Yost, Jones, and Brown Led Fight for Suffrage in West Virginia

One hundred years ago, women won the right to vote.  

The activists who led West Virginia’s suffrage movement faced more than sexism. Despite political setbacks, personal tragedies, and bad roads, they persisted.

Here are just three of those mighty women: a lifelong champion for women’s rights and education, Marion County resident Lenna Lowe Yost attended and later received an honorary doctorate from West Virginia Wesleyan College. She was the mother of a toddler in 1905 when she joined the West Virginia Equal Suffrage Association. After a bitterly disappointing referendum on the women’s vote in 1916, she rallied the group to success four years later.

Harriet B. Jones, born five years before the Civil War, was West Virginia’s first licensed female doctor, practicing in Wheeling. Active in the state’s suffrage movement from its beginning in 1895, she also ran a hospital, fought for women’s place in higher education, worked for children’s welfare, and served in the West Virginia House of Delegates.

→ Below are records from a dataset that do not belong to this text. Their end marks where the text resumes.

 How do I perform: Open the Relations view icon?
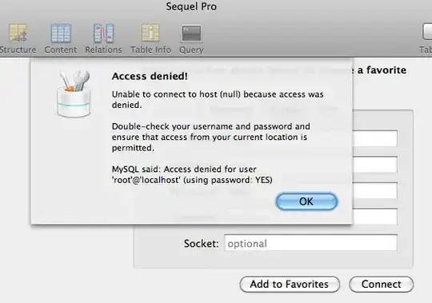tap(103, 33)
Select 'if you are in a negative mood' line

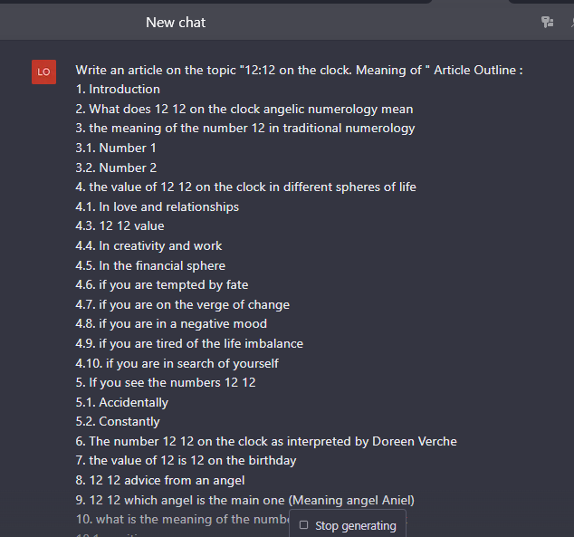[171, 323]
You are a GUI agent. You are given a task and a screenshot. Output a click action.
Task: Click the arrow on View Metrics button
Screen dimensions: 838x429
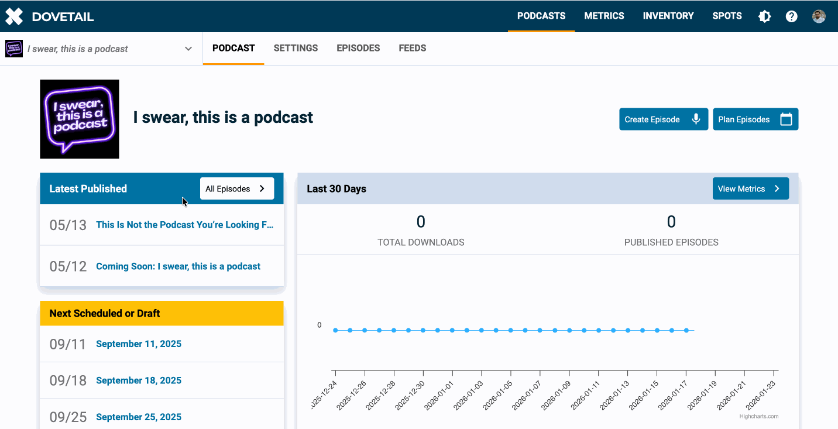777,188
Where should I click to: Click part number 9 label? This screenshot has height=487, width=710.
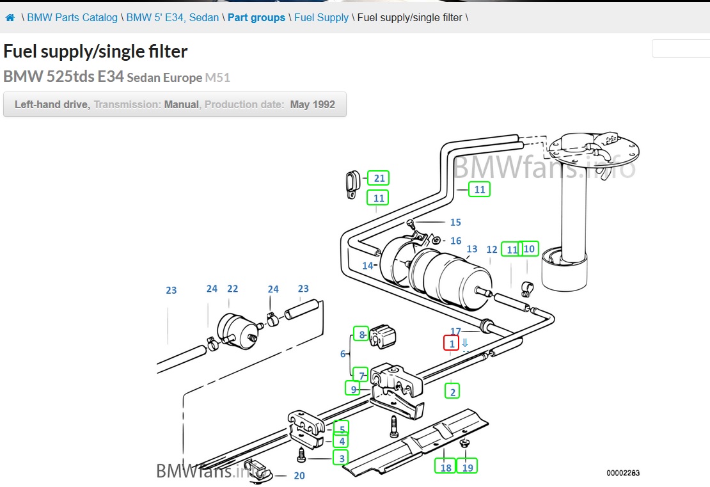(x=353, y=388)
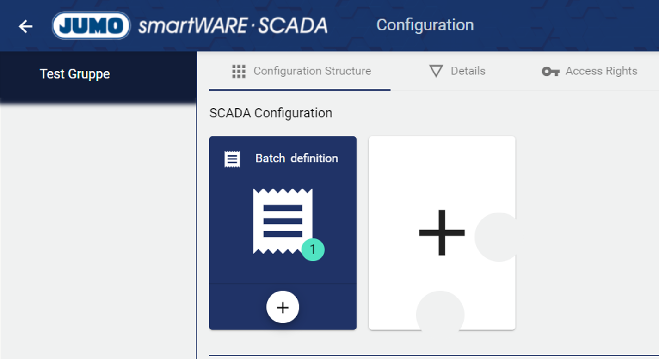Viewport: 659px width, 359px height.
Task: Click gray circle on white card's bottom edge
Action: click(x=440, y=312)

Izetta Jewel Brown was an actress, Preston County dairy farmer, political candidate, and WPA administrator during the New Deal. She headed West Virginia’s chapter of the National Women’s Party. She lived to be ninety-five and, in her eighties, lobbied for the Equal Rights Amendment.

This message is produced­­­­ by the Kanawha Valley chapter of the National Organization for Women with support from the West Virginia Humanities Council.

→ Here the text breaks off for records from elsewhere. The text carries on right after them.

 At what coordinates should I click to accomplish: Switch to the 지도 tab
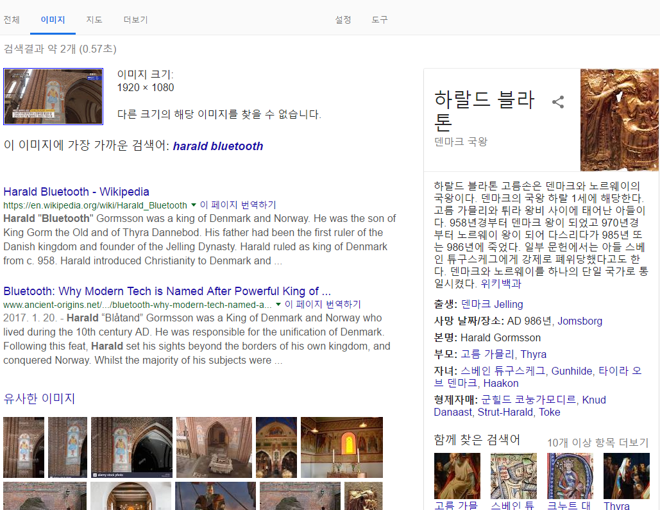pos(94,20)
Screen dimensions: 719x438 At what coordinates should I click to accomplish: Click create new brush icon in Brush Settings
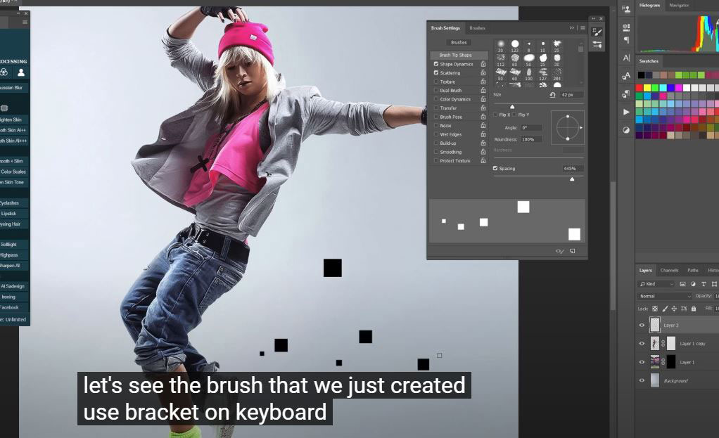tap(572, 251)
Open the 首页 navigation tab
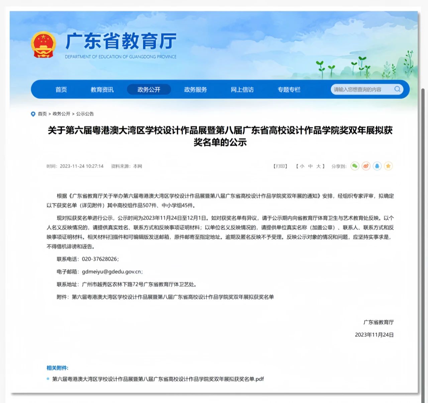 click(x=61, y=90)
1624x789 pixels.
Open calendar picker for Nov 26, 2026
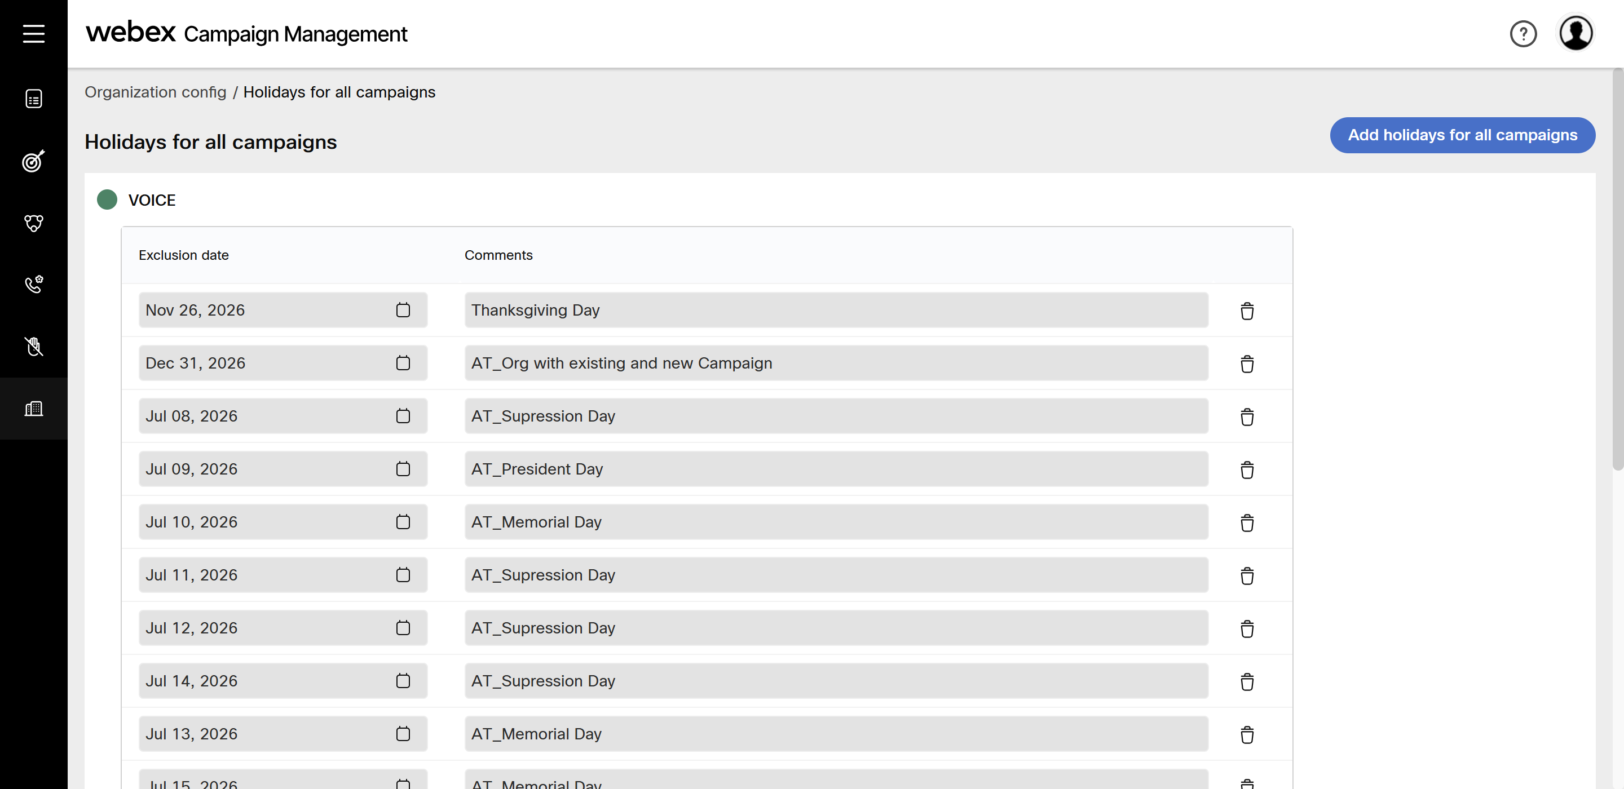pos(403,309)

Izetta Jewell Kenny Born: November 24, 1883

Izetta Jewell Kenny was born in New Jersey on November 24, 1883. In 1914, she moved to West Virginia with her husband, William Gay Brown, a congressman from Kingwood.

In 1920—the year women got the right to vote nationally—Brown attended the National Democratic Convention. She seconded the presidential nomination of West Virginia’s John W. Davis, a first for a woman in U.S. history.

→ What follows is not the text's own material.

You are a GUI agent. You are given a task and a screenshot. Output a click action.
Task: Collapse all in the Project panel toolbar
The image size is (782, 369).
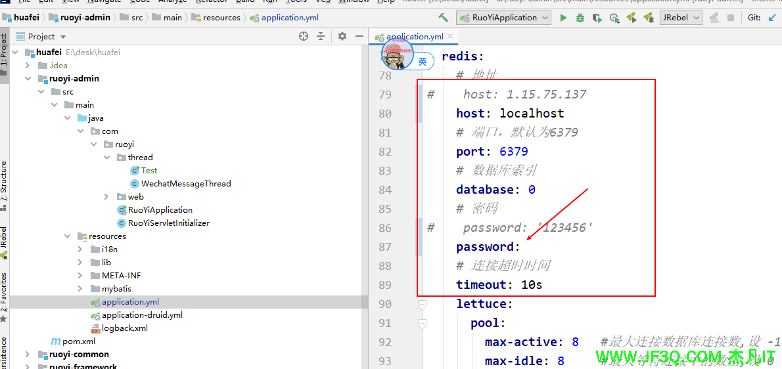pos(321,37)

In 1922, she became the first woman south of the Mason-Dixon Line to run for the U.S. Senate.  She lost the Democratic nomination to Matthew Neely by only 6,000 votes. Two years later, she lost the Senate nomination to William Chilton in another close race.

In 1925, she married Hugh Miller and moved away from the Mountain State. Izetta Jewell Brown Miller died in California in 1978 at the age of 94.